Virtual Teaming: Faculty Collaboration in Online Spaces
More than a decade ago, Jessica Lipnack and Jeffrey Stamps’s (2000) book Virtual Teaming: People Working Across Boundaries with Technology prophesied a shift in communication and in the way businesses and organizations would get things done. “In time,” they wrote, “virtual teams will become the natural way to work, nothing special” (p. xxiv). The time for virtual teams has come for many industries, agencies, and organizations, with everyone from fire departments and museums to giant conglomerates like Shell and Pfizer (profiled by Lipnack and Stamps). More than a decade later, online and geographically dispersed collaboration seems commonplace.

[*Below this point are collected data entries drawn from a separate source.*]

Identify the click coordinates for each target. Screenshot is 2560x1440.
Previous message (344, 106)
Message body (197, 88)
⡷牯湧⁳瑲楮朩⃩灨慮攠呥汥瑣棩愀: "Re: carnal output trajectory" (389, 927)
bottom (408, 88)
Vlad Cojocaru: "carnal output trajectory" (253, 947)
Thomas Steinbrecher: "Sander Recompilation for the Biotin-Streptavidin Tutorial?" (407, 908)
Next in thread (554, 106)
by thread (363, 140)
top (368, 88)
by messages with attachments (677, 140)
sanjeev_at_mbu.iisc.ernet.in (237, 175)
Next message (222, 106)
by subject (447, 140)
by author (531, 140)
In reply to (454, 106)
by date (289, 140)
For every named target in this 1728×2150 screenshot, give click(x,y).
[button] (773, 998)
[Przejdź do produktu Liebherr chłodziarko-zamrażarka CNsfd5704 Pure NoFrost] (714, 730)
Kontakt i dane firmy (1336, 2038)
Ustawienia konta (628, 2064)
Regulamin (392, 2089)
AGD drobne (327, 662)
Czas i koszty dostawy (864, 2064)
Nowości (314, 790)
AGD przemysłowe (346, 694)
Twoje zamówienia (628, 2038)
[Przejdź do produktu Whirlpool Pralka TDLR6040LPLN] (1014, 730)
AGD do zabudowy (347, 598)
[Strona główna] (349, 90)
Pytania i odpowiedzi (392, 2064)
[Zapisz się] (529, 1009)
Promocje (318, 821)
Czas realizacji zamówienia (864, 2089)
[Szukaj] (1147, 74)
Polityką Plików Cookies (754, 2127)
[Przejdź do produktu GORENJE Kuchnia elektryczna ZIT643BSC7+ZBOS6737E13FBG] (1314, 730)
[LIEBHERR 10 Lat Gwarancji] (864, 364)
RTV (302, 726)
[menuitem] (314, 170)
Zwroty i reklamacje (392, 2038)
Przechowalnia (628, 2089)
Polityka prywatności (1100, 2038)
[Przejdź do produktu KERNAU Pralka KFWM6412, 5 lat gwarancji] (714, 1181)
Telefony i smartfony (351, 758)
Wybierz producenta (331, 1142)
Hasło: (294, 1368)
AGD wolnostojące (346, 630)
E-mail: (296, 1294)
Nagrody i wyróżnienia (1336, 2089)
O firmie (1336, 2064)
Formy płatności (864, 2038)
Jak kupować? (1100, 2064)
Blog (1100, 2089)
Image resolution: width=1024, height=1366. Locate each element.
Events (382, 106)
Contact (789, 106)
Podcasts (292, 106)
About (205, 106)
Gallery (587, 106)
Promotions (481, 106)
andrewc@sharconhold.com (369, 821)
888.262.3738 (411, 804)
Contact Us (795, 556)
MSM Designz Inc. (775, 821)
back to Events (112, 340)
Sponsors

This approach has not, however, become commonplace for academia despite that collaboration is nothing new in classrooms and technologies encouraging multimodal communication continue to fill smart classrooms and campus computer labs. But much of this collaboration, whether taken up by students working on assignments or by faculty working together for scholarly or administrative purposes, is local. We team with those in our buildings and on our campuses, but it is less common to work virtually with those separated by regional and institutional borders and is a practice usually reserved for faculty research projects rather than the daily work of our classrooms. This article chronicles the experiences of one academic virtual team made up of three faculty members engaged in a project positioned at the intersections between collaboration, workplace writing, pedagogy, and dispersed technologically facilitated teaming and learning.